The Saturday Review: The Street by Ann Petry
I’ve just finished reading Ann Petry’s 1946 novel, The Street. I was inspired to do so after reading Petry’s reprinted obit (1908-1997) in The New York Times. She was the first black woman novelist to publish a book—her very first—that sold over a million copies. In reading it, I was struck by the unfortunate truth that not much has changed in race relations in our country. While a college student in the 1960s, I first became aware of how disdainfully the white race looks upon blacks from reading Black Like Me by John Howard Griffin, the story of a white man who colors his skin so he may learn what it’s like to be a black man. A few years later, I saw the blatant racism of the South myself in a Mississippi bus station where bathrooms and benches and water fountains bore WHITES ONLY signs.
Bruce Hornsby may have summed it up best in his song, “The Way It Is.”

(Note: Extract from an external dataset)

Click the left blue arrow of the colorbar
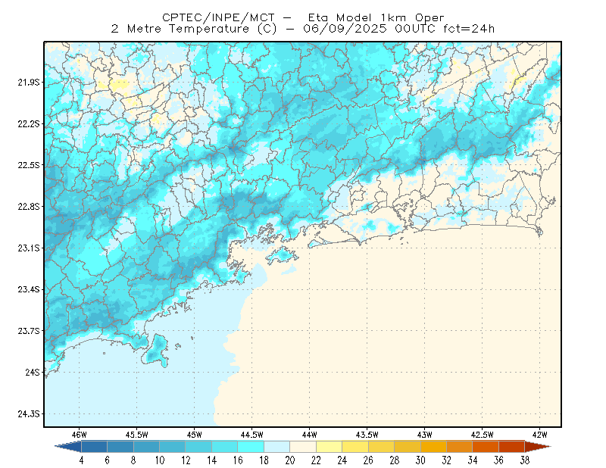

If one scratches the fragile surface of contemporary life, it becomes apparent that the white American community’s views and attitudes toward black people remain deeply, profoundly biased. Not much has truly changed since 1946, or probably since 1900, or even since the Emancipation Proclamation. For proof, one need only consider that 210 unarmed black men were shot dead by white police across the country in 2018 alone.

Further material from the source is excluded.